- _INFORMATION SHOWN_
◆ ◆ ◆ ◆ ◆ ◆ ◆

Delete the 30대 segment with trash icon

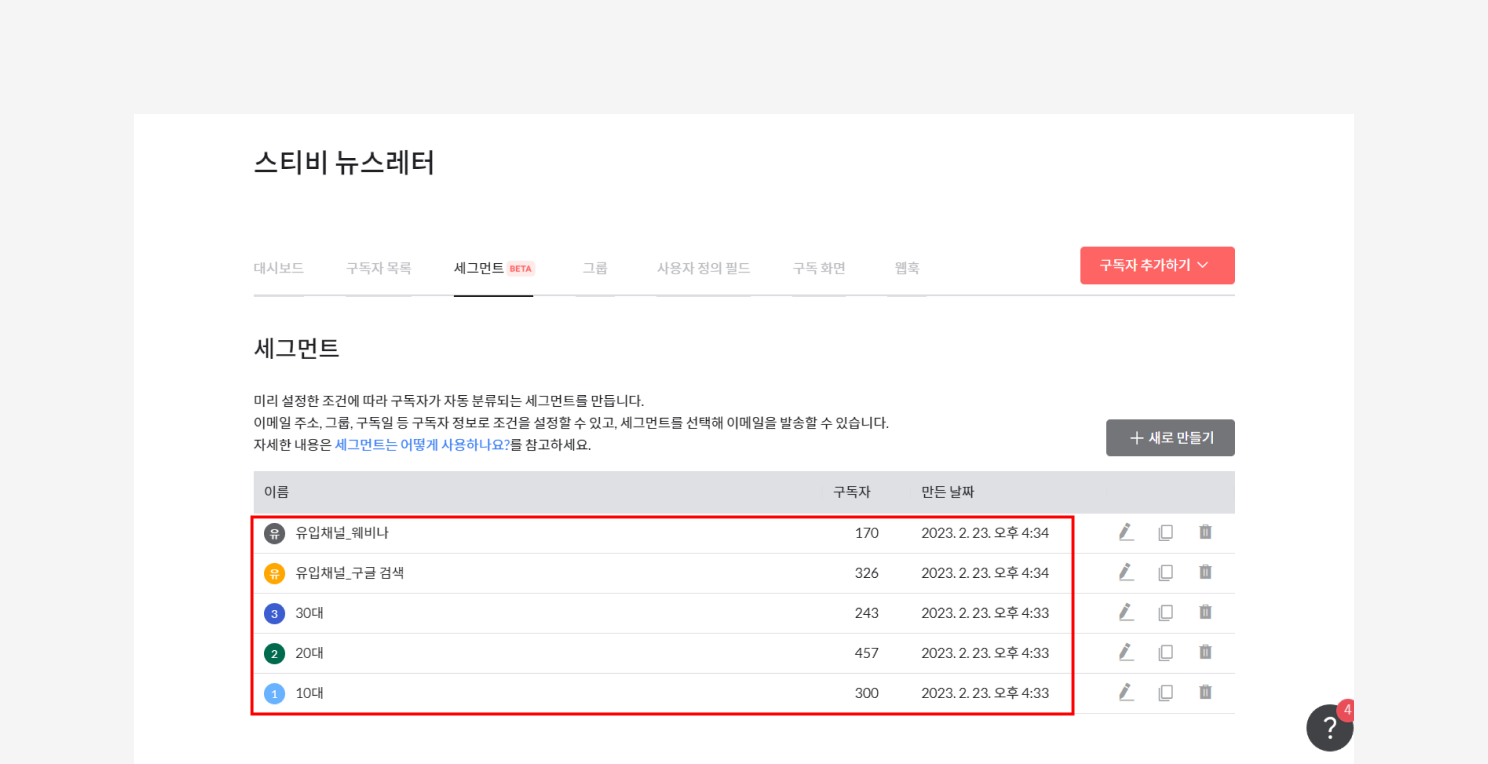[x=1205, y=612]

◆ ◆ ◆ ◆ ◆ ◆ ◆

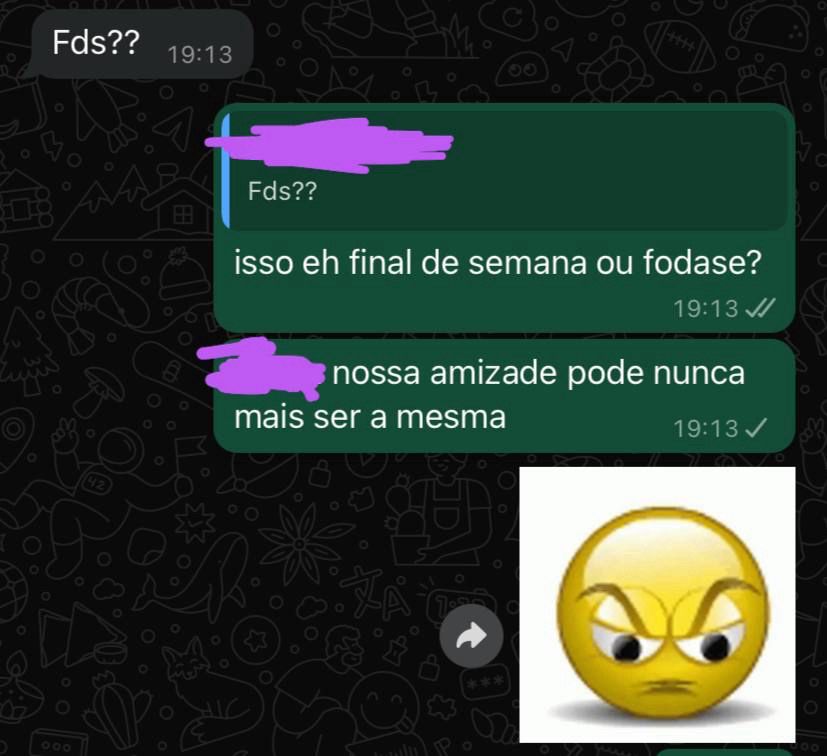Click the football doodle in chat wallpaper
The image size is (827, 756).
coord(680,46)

◆ ◆ ◆ ◆ ◆ ◆ ◆

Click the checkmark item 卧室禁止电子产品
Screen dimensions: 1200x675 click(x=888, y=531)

◆ ◆ ◆ ◆ ◆ ◆ ◆

- _WORK INSTRUCTIONS_
Can you print the data from the line with "Click the football doodle in chat wallpaper" to the line with "coord(680,46)", both included, without any pictures?

- _RESULT FOR THIS EXERCISE_
Click the football doodle in chat wallpaper
The image size is (827, 756).
coord(680,46)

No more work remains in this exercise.